Kate Mackintosh, Olivia Swaak-Goldman, Grant Dawson and Gaspard van der Woude, Wildlife Crime: Testing the Waters for Ecocide.

Wildlife crime – broadly understood as killing and/or trafficking in endangered species – is out of control. In 2017, Hong Kong authorities made what was then the world’s largest ivory seizure, of around 7.2 tonnes. Two years later, in 2019, this record was exceeded three times in the space of three months, with the largest seizure reaching 9.1 tonnes. It can be estimated that over 900 elephants were killed for this last seizure alone. Many of the targeted species are expected to become extinct in the wild in the coming years: the Intergovernmental Science-Policy Platform on Biodiversity and Ecosystem Services has warned that one million species are facing extinction in the next decades. The loss of a species disrupts the delicate balance of the entire ecosystem, and the threat to the stability of ecosystems has never been this pressing. As the world is negotiating the post-2020 global biodiversity framework, with one of the key objectives of protecting 30% of land and sea areas, matters pertaining to the effective protection of these areas and the species they host will only become more relevant.

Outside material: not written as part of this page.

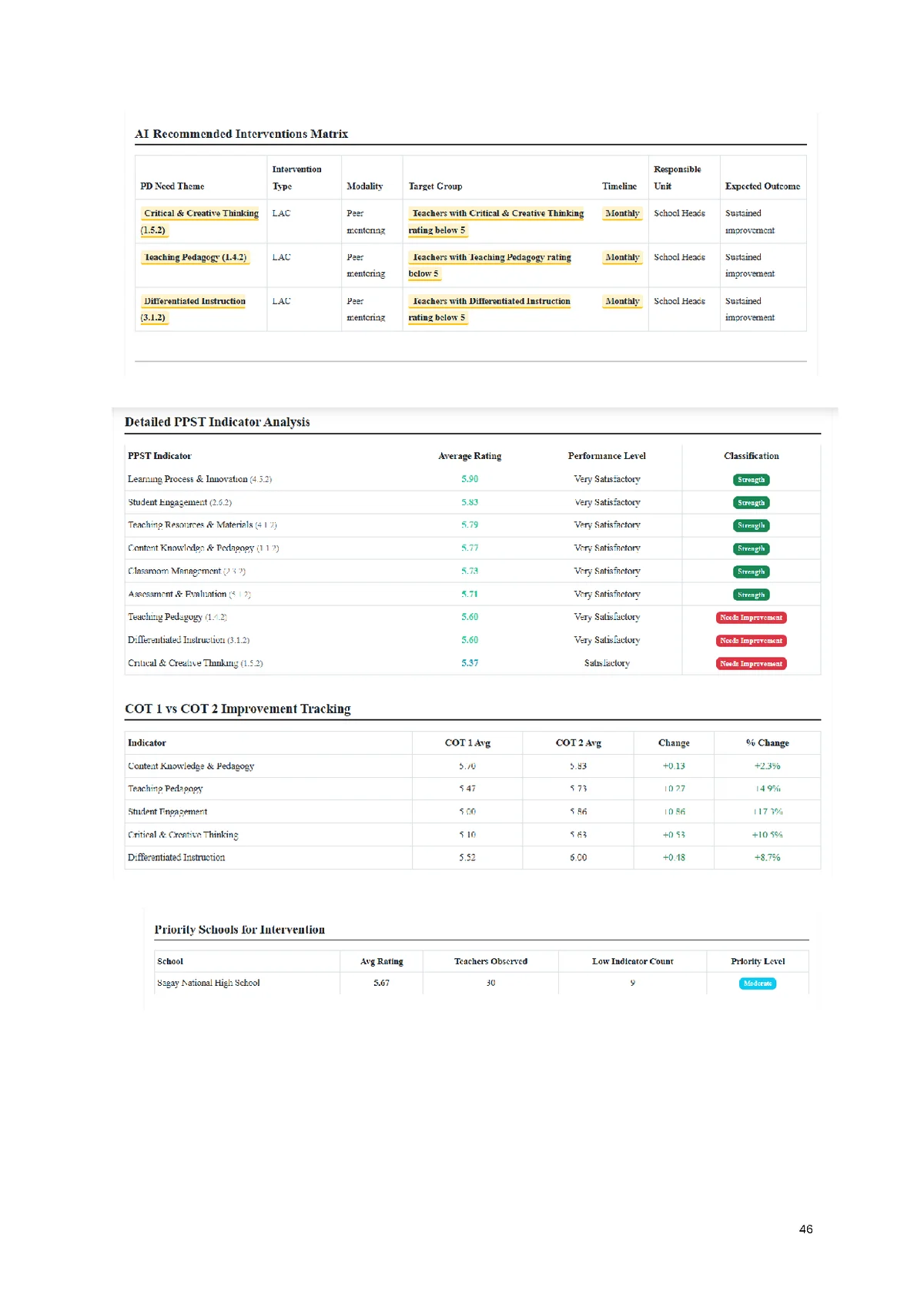Click the Detailed PPST Indicator Analysis heading
Image resolution: width=924 pixels, height=1307 pixels.
pos(217,422)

Proponents of a new international crime of ecocide argue that the destruction of our shared environment presents a threat a least on the scale of the existing international crimes, and should therefore be included in their number. It is widely acknowledged that this threat results from the three interlinked factors of climate change, pollution, and biodiversity loss. The current system for the preservation of biodiversity and endangered species through the prevention of wildlife crime is failing. Lack of resources and jurisdictional constraints often leave domestic law enforcement agencies unable to deal with the transnational criminal networks responsible. In this paper we explore whether the concept of ecocide as an international crime could offer the breakthrough required for wildlife crime to be effectively addressed internationally.